Currently, it is the President of the Italian Republic who serves as a check and balance to the Italian Parliament, and makes sure that all legislation conforms to the Italian Constitution. Meloni’s coalition would like the President to be a mere figurehead of the Italian state- a ribbon-cutter and host to visiting dignitaries.
There is a distinct possibility that Meloni’s coalition will find a way to do this if they have a majority government. They could pass legislation to bring in domestic and foreign policies in keeping with the policies of their authoritarian international partners.
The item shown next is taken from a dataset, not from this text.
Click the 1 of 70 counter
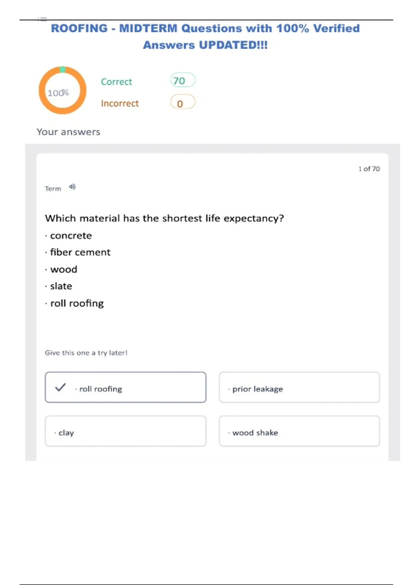The height and width of the screenshot is (585, 413). tap(369, 169)
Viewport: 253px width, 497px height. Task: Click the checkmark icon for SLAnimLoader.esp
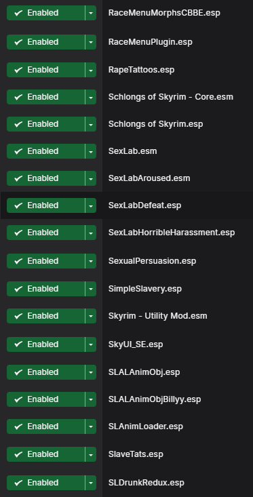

Meloni has recently said that the high prices in gas are attributable to the stock exchange in Amsterdam, and that Europe’s “vacation is over”, foreshadowing turbulent times to come in our relations with Europe.
Tanslation: In her debate with Letta (PD) today, Meloni cited a point in her programme: foreign workers should present a guarantor and guarantee that they have paid taxes. Besides it being unconstitutional, she has demonstrated that she has no idea how guarantees work.
If there is no way to stop the radical-right tide, and beef up more moderate right and left wing voices, Italy is set for the Orbanisation of the Italian Republic: “Italians first!”, but with Russian and Chinese money flowing into the economy, and at home, a reversal of civil rights that were painstakingly gained after Italy’s Fascist era. For the European Union it means that a stauch supporter of the Union and Ukraine could not be relied on, and perhaps much worse.
Am I exaggerating a tad? I look back at the analysis and commentary regarding Trump in 2016 by most respectable American political analysts and talking heads, and they all believed Trump would become ‘presidential’. Trump’s ridiculous statements were thought to be hyperbole and his thirst for power was underestimated.
Meloni may dress up in soft silks, pastel colours and creamy beige eye-shadow but she still remains Marine Le Pen inside, and outside for that matter. Her coalition victory would unleash the wolves at bay: It’s a risk we cannot take.